How to file an FIR
What is an FIR? Ask yourselves – we have all heard this term being thrown around quite often, we all know that it one must file an FIR in case of a police matter – be it losing important documents that could be misappropriated by criminals such as passports etc, to fighting against actual, physical crimes committed.
But how many of us know what an FIR actually entails, or rather – how does one go about filing one, if you have never had to? In the case of any criminal activity that you might face, it is always better to be aware.
FIR stands for First Information Report , which is given to the police by the victim of a crime. This report, once filed, is the first step to initiating an inquiry and due investigation into the crime.
However, do be aware that you cannot file an FIR for all things considered to be a crime – and there are two categories of criminal offences – cognizable and non cognizable. FIRs can be filed for only the former.
Offences are thus categorised depending on how serious the crime is. Don’t be put off by the jargon; it is very simple to understand. Cognizable offences pertain to, literally, what can be recognized as a crime, of a serious nature. Be very careful about filing an FIR because in India, once it is filed, the contents cannot be changed by anyone except for a ruling by the High Court or Supreme Court of India.
Cognizable (which means literally, to take note of) crimes include murder, robbery, theft, assault and kidnapping. Cognizable crimes are listed under the 1st Schedule of Code of Criminal Procedure.
The report can be filed orally as well – the police officer is bound to write down the complaint and the victim can ask for it to be read to him or her after the narration. Once this has been done, the complainant signs the report as verification (a thumbprint will also do) and this starts the investigative process. A copy is also given to the complainant, free of cost by the police.
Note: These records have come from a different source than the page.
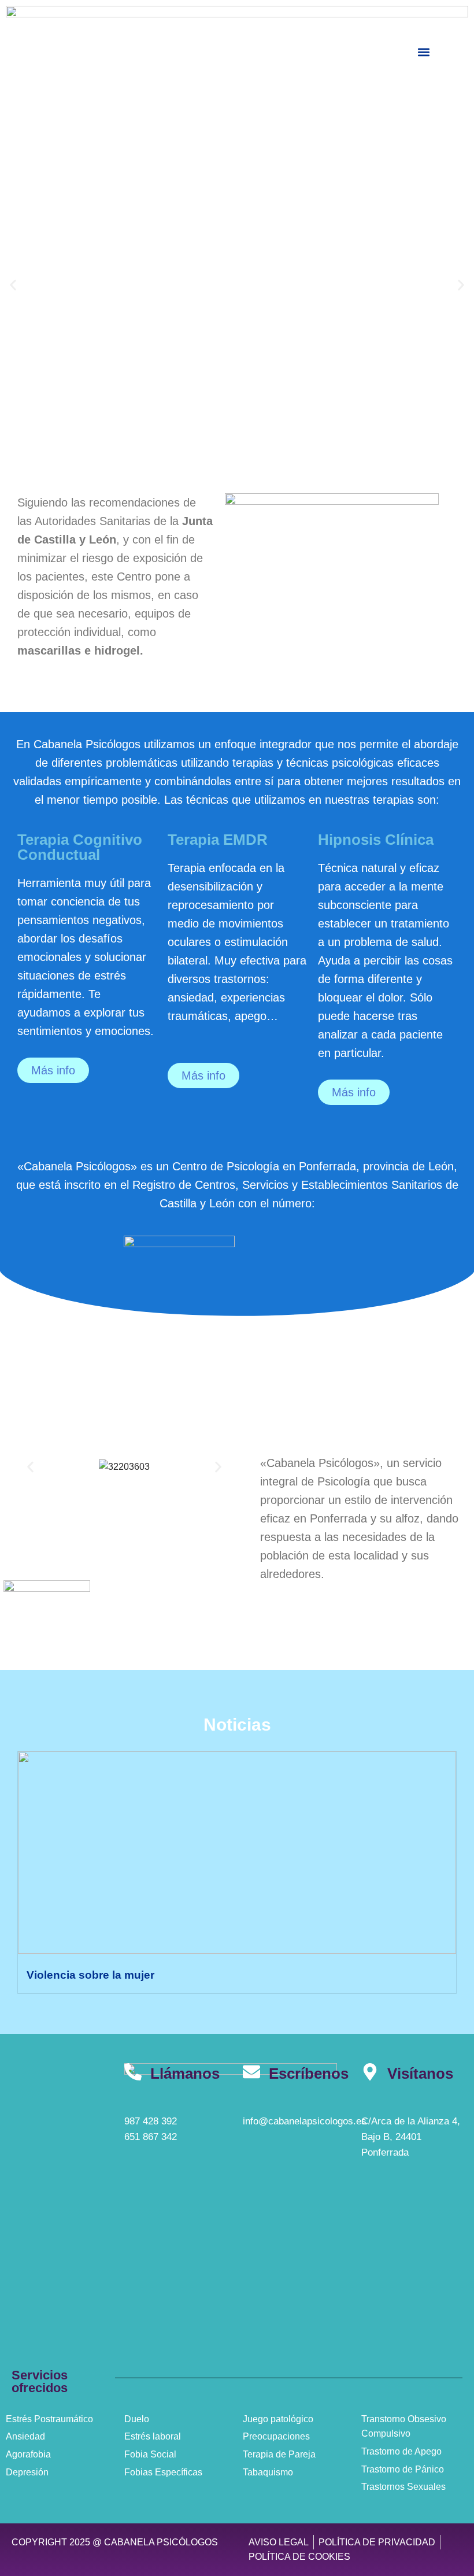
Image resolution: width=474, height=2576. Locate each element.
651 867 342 (150, 2136)
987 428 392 (150, 2121)
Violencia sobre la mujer (90, 1975)
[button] (423, 51)
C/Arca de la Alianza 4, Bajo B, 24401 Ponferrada (410, 2137)
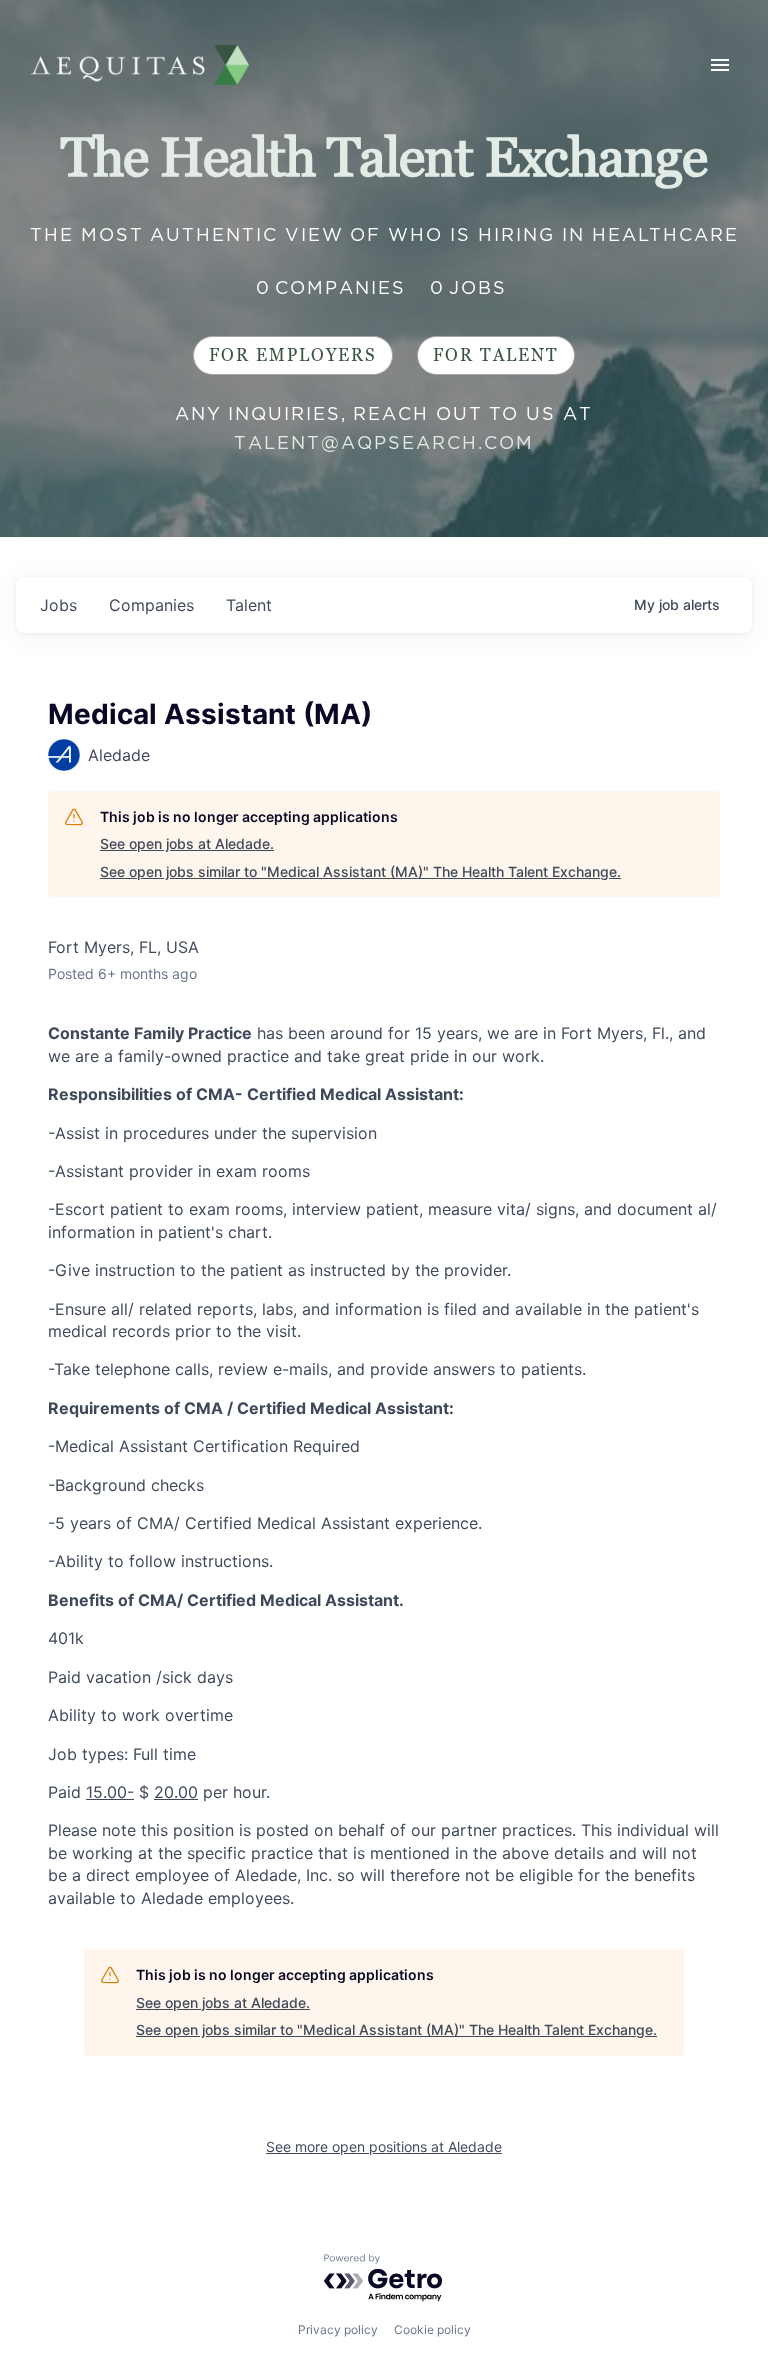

There might be times when the police refuse to file the complaint, for whatever reason and then the complainant can approach the higher authorities – namely the Superintendent of Police, who will then either start the investigation on his own accord or delegate a junior officer to do so. In the case of filing an FIR for a cognizable offence, the police are authorized to arrest the persons named in the report without a warrant or an order from the court.
Non-cognizable offences, on the other hand, such as defamation, intimidation, dishonest appropriation of movable property, threatening, unlawful engagement in trade etc, are minor offences and an FIR cannot be lodged against someone for them. When such crimes are reported, the police will register them under a DDR or a Daily Diary Report. Again, a signed and stamped copy of this Diary will be given to you.
In the case of such crimes, the victim or anyone else who is aware of the offence, either as an eye witness or by dint of having heard an account of the crime, can file an FIR. One must file an FIR at a police station in the locality where the crime has been committed. As stated before, the complaint may be written or oral and please do make sure that the officer you are speaking to is not lower in rank than a head constable. If the police are satisfied that it is a cognizable offence that you are reporting then they are duty bound to lodge it.
An FIR is always filed in first person – and it should be filed as soon as the crime is committed. Any delay will render your complaint invalid and it will not be filed as an FIR, barring special cases. Once the report is lodged you cannot change it at a later date. If, for any reason, you cannot file the FIR on time, then explain the reason behind the delay clearly for your report to be taken seriously. Give clear, precise and simple details, and do not leave anything out. Ensure that your report includes all relevant information and is not ambiguous in anyway. Definitely do not lie about any detail or tweak it to suit your convenience as lying while filing an FIR is a punishable offence. You must include your contact details, details of any people involved, exact details of location and time and witnesses, if there are any. Also remember, failing to sign or refusing to sign an FIR after it has been lodged is also a criminal offence.
Women have a slight advantage when filing an FIR. In January 2013, the concept of Zero FIR was launched which announced that police stations are duty bound to register a woman’s complaint, irrespective of area and locality of jurisdiction. A woman, therefore, can file an FIR at any police station and her statement has to be taken into consideration and an investigation begun. Once the FIR is lodged, later, the case can be handed over to the relevant police station in the relevant area of jurisdiction to facilitate smooth investigation.
Of course, the state of the Indian legal system is fraught with a lot of obstacles and there will be many a loophole presented, especially if you have the misfortune of interacting with corrupt officials. However, it is always important to know your laws and procedures, so that you have a slight edge, in the face of any adversity.